‘Api okkoma rajavaru!’(we are all kinds) the lovely claim in Victor Ratnayake’s popular song doesn’t really materialize fully on the ground. There are times when people fill bigger than they are but life has a way of deflating ego, downsizing imagination and cutting down to real size. We are kings (and queens), all of us citizens, come election time. We are treated like royalty and are even referred to in such terms, but all that ends the moment the polls close.
Thereafter those who've barely stopped themselves from using the ‘Your Majesty’ on
all and sundry focus on whether or not they got enough preferential votes from
us kings and queens. Then the party
leaders enter the ring. Horse trading is
the name of the game. A president, chief
minister or chairman of a local government authority is crowned and we go back
to our ordinary lives of royalty-serving and suffering royal dictates.
The entreating is done and we are not part of the
caravan. That’s the bottom line.
So where do we the people go from here? Many can and will go on bended knee to the
elected.
That’s part of the story. What of the next election though? Do we want it to be yet another circus of
wide-grinned crowning and saluting all the way to the polling booth and a
hot-potato drop thereafter? Do we have a
choice?
There is democracy and democracy. There are the frills and
the substance, or rather the lack of substance.
Elections are exercises where we go to the polling stations
periodically, spend some seconds before a ballot box and mark a cross against
the name of preferred candidate. Who is
the ‘preferred candidate’? More often
than not, a crook or a thug or both. We
pick individuals who have invested bucks to obtain political office and who for
this reason will have to recover investment and hopefully obtain a surplus
before the next election comes around.
We do elect decent people, now and then, but they are a
rarity. We leave aside these
considerations and take refuge in things such as caste, party loyalty, ethnic
identity or religion. People, after all,
need to feel good even when they do meaningless things.
Should we not vote, then?
No, we should. The problem is
perhaps that we believe electoral politics begin when parliaments or councils are
dissolved and end with the announcement of results. The true work of the responsible and
politically inclined citizen ought to happen in the long period on either side
of these two political moments.
First, vigilance.
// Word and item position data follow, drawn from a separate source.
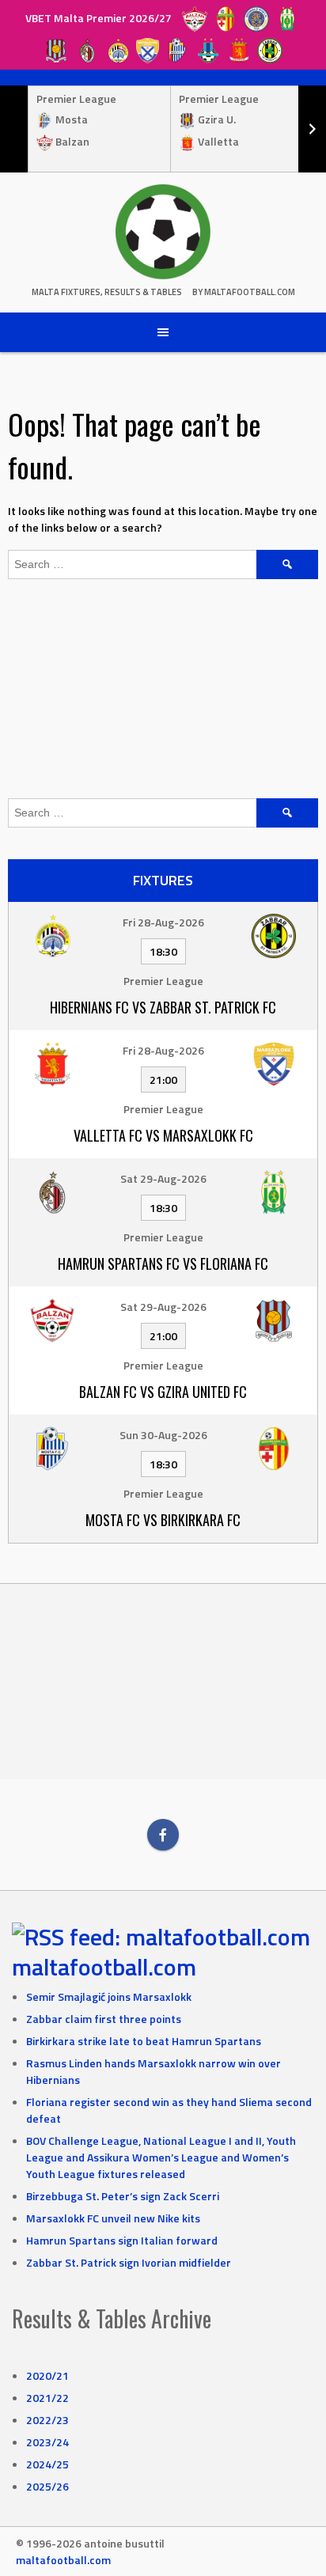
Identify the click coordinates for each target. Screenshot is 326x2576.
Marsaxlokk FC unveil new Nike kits (113, 2218)
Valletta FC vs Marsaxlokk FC (163, 1135)
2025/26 (47, 2486)
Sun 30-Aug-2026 (163, 1434)
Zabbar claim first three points (103, 2018)
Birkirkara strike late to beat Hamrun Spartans (143, 2040)
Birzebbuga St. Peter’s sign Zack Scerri (122, 2196)
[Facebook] (163, 1835)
We
can’t elect and then forget about the elected until the next election. We have to keep notes. We have to make the
notes public. We have to keep them on
their toes. We are citizens and voters
and by virtue of these we are also consumers of services the elected
facilitate. If they don’t deliver, we
have to call them out. If they dish out
rubbish, we must complain. Loudly.
We must blackball, individually and collectively, those who
step out of line. If we look the other
way because the incompetent or rule-twister is a party man or relative, or
because he/she has ‘compensated’ by personal favor or repaired a road, then we
are complicit in the larger politics of politician besting citizen. We lose the right to complain.
It all boils down to our sense of dignity and what kind of self-respect
we have. If there comes a day when each
and every elected official has to spend 24/7 watched by the citizens, we would
get better governance, I submit. Sure,
we have better things to do or at least more important things to do. That’s why it has to be a collective
effort. Like neighborhood crime watch
exercises.
The question is, do we really want our politicians to be
clean, or are we happy with soiled representatives?